«Appliquons le principe fondamental de la réciprocité»
Une nouvelle affaire qui éclabousse le monde de l’évasion fiscale est celle des Paradise Papers. Un peu plus d’une année après celle des Panama Papers. Pour rappel, en avril 2016, une fuite provenant du cabinet d’avocats panaméen Mossack Fonseca permettait la divulgation de 11 millions de documents confidentiels. Détaillant les activités de 214 000 sociétés offshore spécialisées dans la soustraction fiscale.
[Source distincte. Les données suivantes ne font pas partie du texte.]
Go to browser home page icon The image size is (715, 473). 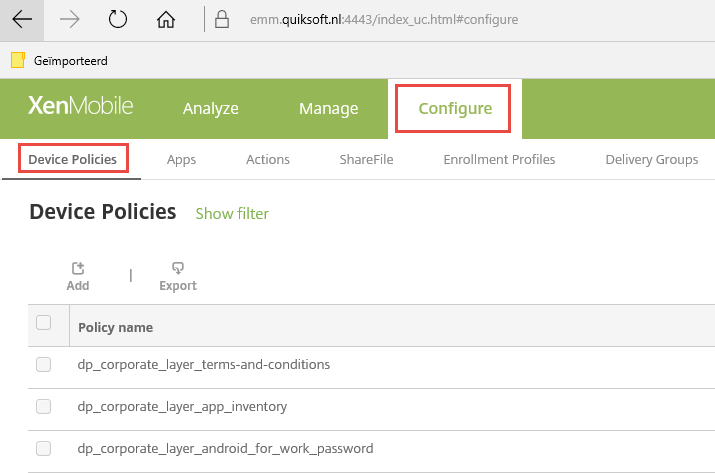166,19
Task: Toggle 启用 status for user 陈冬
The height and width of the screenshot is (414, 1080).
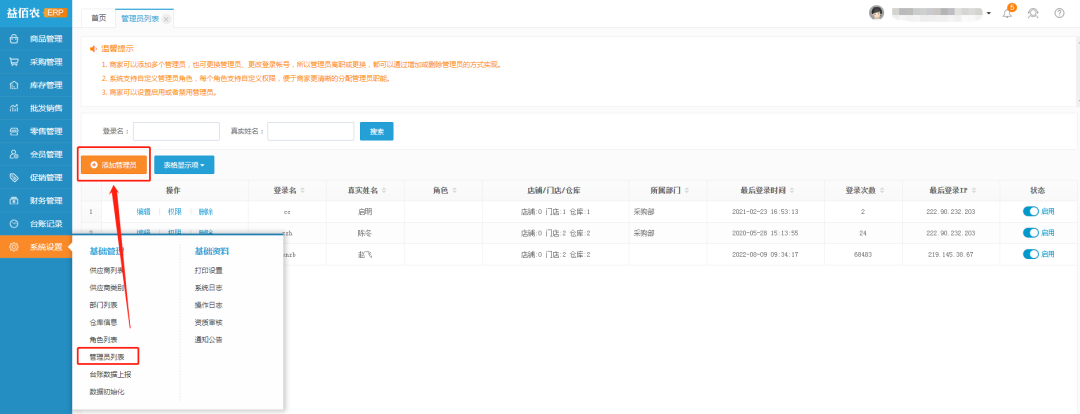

Avec les «Paradise Papers», la situation est quelque peu différente. Il s’agit de montages financiers du type «poupées russes». La fuite, cette-fois-ci, provient du cabinet d’avocats Appleby. Utilisées dans le monde de la finance, de l’industrie, du vedettariat ou encore de la politique, les structures révélées ne sont pas illégales, mais l’aléa moral en prend un sérieux coup.
Il y a plusieurs façons d’appréhender cette problématique qui ne fait qu’accroître les inégalités sociales – l’impôt demeurant un outil incontournable pour redistribuer les fruits de la croissance économique. Selon le Consortium international des journalistes d’investigation (ICIJ) et l’économiste français Gabriel Zucman, cette évasion de capitaux des entreprises et des grandes fortunes représente 350 milliards d’euros de pertes fiscales par an pour le monde entier, qui viendront à manquer tôt ou tard. Quelqu’un devra bien payer.
Tolérance zéro
Le prix Nobel d’économie Joseph Stiglitz clame haut et fort qu’il faudrait pratiquer une tolérance zéro en la matière. Toutefois, les avocats et banquiers concernés se réfugient derrière la légalité de leurs montages financiers.
Par ailleurs, l’invocation de considérants moraux constitue un terrain glissant: la morale a mauvaise presse dans notre société basée sur l’individualisme et l’égoïsme. Parce que «les affaires» à répétition font douter de tout et de tous. Au point de se demander qui peut encore faire la morale à qui que ce soit. D’indignation en indignation, «nul ne ment plus qu’un homme indigné», disait Nietzche.
Quant aux néolibéraux, ils défendent bec et ongles que nous payons trop d’impôts. Que l’Etat et son lot de fainéants et de profiteurs coûtent trop cher. Que tout le monde n’a pas envie de financer les expos de Jeff Koons ou les poupées géantes de Nantes. Bref, c’est la faute de l’autre.
Cohérence
Pour ma part, l’angle d’approche le plus rationnel est celui de la cohérence. Si ces montages offshore avaient comme logique économique autre chose que de se désolidariser d’avec le bien commun, on devrait se dépêcher de les démocratiser et de les rendre accessibles au plus grand nombre.
Dans le même sens, appliquons le principe élémentaire de la réciprocité, sans lequel aucune confiance ne peut se développer. Pourquoi continuer d’acheter les produits de l’équipementier Nike qui, comme l’a révélé Le Monde, pratique l’optimisation fiscale par une série de montages financiers entre les Pays-Bas et les Bahamas, lui permettant de réduire son taux d’imposition à un malheureux 2% sur ses profits réalisés en Europe? Et ainsi de suite, sanctionnons, en tant que consommateurs et qu’électeurs, ces resquilleurs de l’économie globalisée qui profitent plus qu’à leur tour de la mondialisation sans acheter leur ticket!
François Meylan est conseiller financier indépendant à Lausanne et ancien secrétaire du PDC Vaud.